Veteran Hollywood publicist Dale Olson dies at 78 after long battle with cancer
Dale Olson, a top Hollywood publicist who protected the public images of a throng of stars, including Clint Eastwood, Steven Spielberg, Shirley MacLaine, Gene Kelly and Joan Crawford, and who helped persuade Rock Hudson to announce that he had AIDS, died on Thursday in Burbank, Calif. He was 78.
The cause was liver cancer, his spouse and only survivor, Eugene Harbin, said.
In a four-decade career, Mr. Olson earned a reputation as an expert manager of Academy Award campaigns for clients, several of whom won, including Maggie Smith, for her performance in “The Prime of Miss Jean Brodie” (1969); Robert Duvall, for “Tender Mercies” (1983); and Ms. MacLaine, for “Terms of Endearment” (1983).
Mr. Olson was considered old school in his courtliness, his knack for leaving no fingerprints when planting clients’ names in boldface columns, and his unflappability in the face of the unexpected. In 1974 he faced a planeload of disgruntled entertainment writers who had been invited to the set of “The Klansman” for interviews with the film’s star, Richard Burton, and his wife, Elizabeth Taylor. Mr. Olson gave them the bad news first: Ms. Taylor had left the night before after quarreling with Mr. Burton. “The good news,” he added, “is that you will be the first to see Richard Burton after the split.”
But for volatility, nothing compared with the virtual media riot he faced in 1985 after Variety reported that Mr. Hudson was dying of AIDS. Mr. Olson initially issued denials, as Mr. Hudson had instructed, but eventually persuaded Mr. Hudson to help demystify the disease by announcing that he had contracted it.
“I spoke to him and said: ‘You have a terminal disease. This is going to affect a lot of people. And you can be the person who can make people aware of it,’ ” Mr. Olson said in a 2001 radio interview with Larry King. Mr. Hudson’s announcement was considered a turning point in public perceptions about AIDS, which until then had been largely dismissed as a disease contracted by people living at the margins.
In 1980 Mr. Olson represented Steve McQueen when The National Enquirer broke the news that he had terminal cancer. He was Natalie Wood’s publicist when she drowned in 1981 during a weekend boating trip. In a 2003 video interview, Mr. Olson said that in addition to the pain he felt over those deaths, they had unnerved him in another way. “With all these clients dying,” he said, “I sometimes worried about my business — that I’d be known as, you know, the Kevorkian of publicists.”
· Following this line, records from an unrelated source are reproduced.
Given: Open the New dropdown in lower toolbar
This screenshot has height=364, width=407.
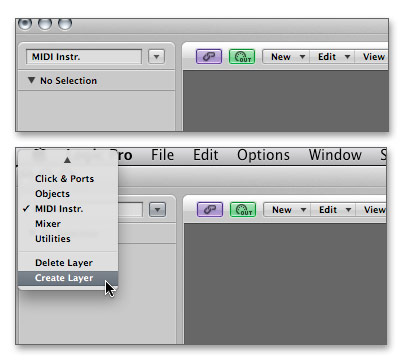Looking at the screenshot, I should point(287,210).
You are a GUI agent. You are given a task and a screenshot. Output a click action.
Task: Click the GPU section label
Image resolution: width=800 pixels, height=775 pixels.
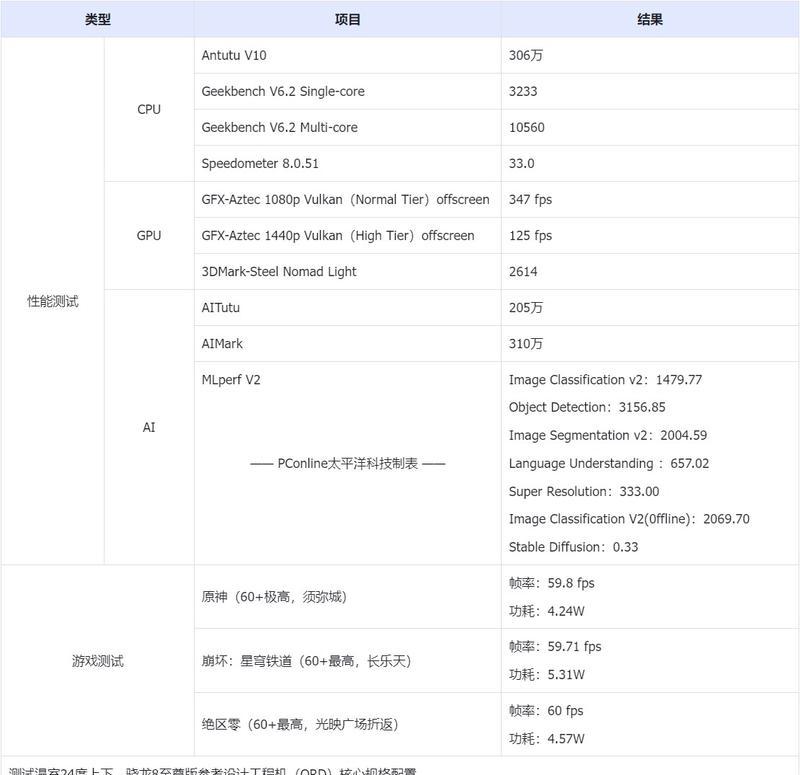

Dale C. Olson was born on Feb. 20, 1934, outside Fargo, N.D., and as a child moved with his family to Portland, Ore. He told interviewers that he had found his path in life at about 14, when he discovered he could get free tickets to movies and plays by writing short reviews for the local newspaper. After high school he worked as a reporter for two years before moving to Hollywood to write for Daily Variety and other entertainment publications. He later joined the publicity and marketing firm Rogers & Cowan, where he rose to lead the motion picture division. He left in 1985 to found his own firm.
Mr. Olson, who was frequently interviewed about this work, contributed his impressions to dozens of books about Hollywood. Joan Crawford, he said, “was the ultimate movie star.” Katharine Hepburn was grumpy, Gene Kelly never was. Judy Garland “was so terrified of being left alone, you couldn’t leave until she passed out.”
Mae West, he said, generously granted him his first interview when he arrived in Hollywood. In Charlotte Chandler’s biography of Ms. West, he recounts that she returned the message he had left at her hotel.
“How old are you?” she asked.
“Nineteen,” he replied.
“That’s a very nice age,” Ms. West said, and arranged for him to come by.